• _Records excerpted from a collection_
* * *

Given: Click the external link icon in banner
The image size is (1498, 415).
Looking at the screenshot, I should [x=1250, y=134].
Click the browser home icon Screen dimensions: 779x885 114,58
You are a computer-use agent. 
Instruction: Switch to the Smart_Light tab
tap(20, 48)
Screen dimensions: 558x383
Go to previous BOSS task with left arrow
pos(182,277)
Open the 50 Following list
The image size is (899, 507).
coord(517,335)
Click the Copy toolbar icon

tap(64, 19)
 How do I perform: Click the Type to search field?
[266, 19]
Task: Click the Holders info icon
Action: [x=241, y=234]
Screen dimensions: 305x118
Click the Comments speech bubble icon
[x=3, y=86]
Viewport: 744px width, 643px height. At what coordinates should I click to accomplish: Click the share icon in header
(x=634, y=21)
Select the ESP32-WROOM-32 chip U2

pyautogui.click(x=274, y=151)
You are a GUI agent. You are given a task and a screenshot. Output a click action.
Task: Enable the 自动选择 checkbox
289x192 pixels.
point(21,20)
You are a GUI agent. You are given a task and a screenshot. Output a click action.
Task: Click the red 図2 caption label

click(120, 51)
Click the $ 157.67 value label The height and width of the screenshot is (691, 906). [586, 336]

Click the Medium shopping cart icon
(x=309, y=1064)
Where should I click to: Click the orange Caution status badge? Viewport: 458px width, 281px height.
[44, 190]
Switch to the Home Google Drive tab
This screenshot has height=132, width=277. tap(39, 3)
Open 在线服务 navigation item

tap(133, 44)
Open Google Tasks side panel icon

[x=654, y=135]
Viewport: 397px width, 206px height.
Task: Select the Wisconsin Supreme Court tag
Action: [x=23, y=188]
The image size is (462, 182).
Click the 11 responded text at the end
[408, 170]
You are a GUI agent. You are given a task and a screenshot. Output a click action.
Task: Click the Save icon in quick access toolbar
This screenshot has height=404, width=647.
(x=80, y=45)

* * *

• _Instructions to follow_
Find "Task: Click the red 図2 caption label" in the entries above, then repeat its line and all lines after it exactly, down to the last line.

• _Expected answer_
Task: Click the red 図2 caption label

click(120, 51)
Click the $ 157.67 value label The height and width of the screenshot is (691, 906). [586, 336]

Click the Medium shopping cart icon
(x=309, y=1064)
Where should I click to: Click the orange Caution status badge? Viewport: 458px width, 281px height.
[44, 190]
Switch to the Home Google Drive tab
This screenshot has height=132, width=277. tap(39, 3)
Open 在线服务 navigation item

tap(133, 44)
Open Google Tasks side panel icon

[x=654, y=135]
Viewport: 397px width, 206px height.
Task: Select the Wisconsin Supreme Court tag
Action: [x=23, y=188]
The image size is (462, 182).
Click the 11 responded text at the end
[408, 170]
You are a GUI agent. You are given a task and a screenshot. Output a click action.
Task: Click the Save icon in quick access toolbar
This screenshot has height=404, width=647.
(x=80, y=45)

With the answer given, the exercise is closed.